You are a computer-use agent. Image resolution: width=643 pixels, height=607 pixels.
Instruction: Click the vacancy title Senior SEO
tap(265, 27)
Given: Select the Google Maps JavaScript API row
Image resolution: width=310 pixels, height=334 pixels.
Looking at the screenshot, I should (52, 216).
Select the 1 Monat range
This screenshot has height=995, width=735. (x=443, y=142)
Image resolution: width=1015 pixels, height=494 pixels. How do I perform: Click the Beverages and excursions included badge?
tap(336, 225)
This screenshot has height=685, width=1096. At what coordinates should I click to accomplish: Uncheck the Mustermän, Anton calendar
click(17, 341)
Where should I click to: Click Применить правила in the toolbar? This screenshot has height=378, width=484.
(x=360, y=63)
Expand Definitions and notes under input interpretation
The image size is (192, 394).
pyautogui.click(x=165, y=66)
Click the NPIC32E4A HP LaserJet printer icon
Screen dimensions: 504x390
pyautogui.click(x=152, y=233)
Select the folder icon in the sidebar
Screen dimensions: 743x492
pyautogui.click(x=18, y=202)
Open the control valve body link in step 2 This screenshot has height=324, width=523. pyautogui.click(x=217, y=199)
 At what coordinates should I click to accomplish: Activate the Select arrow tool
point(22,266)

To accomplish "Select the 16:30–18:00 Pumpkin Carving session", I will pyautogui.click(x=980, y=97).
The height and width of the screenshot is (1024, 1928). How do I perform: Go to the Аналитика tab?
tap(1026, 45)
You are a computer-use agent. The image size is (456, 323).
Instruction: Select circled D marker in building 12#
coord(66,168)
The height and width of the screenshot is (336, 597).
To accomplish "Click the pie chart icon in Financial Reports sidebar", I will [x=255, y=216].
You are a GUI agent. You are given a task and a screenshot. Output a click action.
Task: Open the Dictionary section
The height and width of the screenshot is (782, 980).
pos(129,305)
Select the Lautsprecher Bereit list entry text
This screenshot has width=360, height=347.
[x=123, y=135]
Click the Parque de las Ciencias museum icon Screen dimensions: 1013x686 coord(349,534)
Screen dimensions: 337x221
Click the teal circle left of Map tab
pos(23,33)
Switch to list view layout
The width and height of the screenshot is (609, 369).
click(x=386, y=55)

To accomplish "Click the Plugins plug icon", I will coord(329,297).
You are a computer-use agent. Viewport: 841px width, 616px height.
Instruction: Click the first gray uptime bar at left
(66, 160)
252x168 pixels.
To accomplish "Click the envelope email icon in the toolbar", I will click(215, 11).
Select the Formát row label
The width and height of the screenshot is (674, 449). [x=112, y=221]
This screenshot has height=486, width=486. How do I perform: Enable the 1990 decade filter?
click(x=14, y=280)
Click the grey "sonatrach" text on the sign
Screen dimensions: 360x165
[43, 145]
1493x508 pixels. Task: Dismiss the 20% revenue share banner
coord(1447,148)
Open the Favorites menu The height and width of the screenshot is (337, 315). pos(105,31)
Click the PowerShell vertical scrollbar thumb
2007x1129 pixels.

TASK BRIEF |
Write out the lines of the records from the line with "Select the Formát row label" up to and including the last line, reproducing each one exactly.

SOLUTION TO THE PROBLEM |
Select the Formát row label
The width and height of the screenshot is (674, 449). [x=112, y=221]
This screenshot has height=486, width=486. How do I perform: Enable the 1990 decade filter?
click(x=14, y=280)
Click the grey "sonatrach" text on the sign
Screen dimensions: 360x165
[43, 145]
1493x508 pixels. Task: Dismiss the 20% revenue share banner
coord(1447,148)
Open the Favorites menu The height and width of the screenshot is (337, 315). pos(105,31)
Click the PowerShell vertical scrollbar thumb
2007x1129 pixels.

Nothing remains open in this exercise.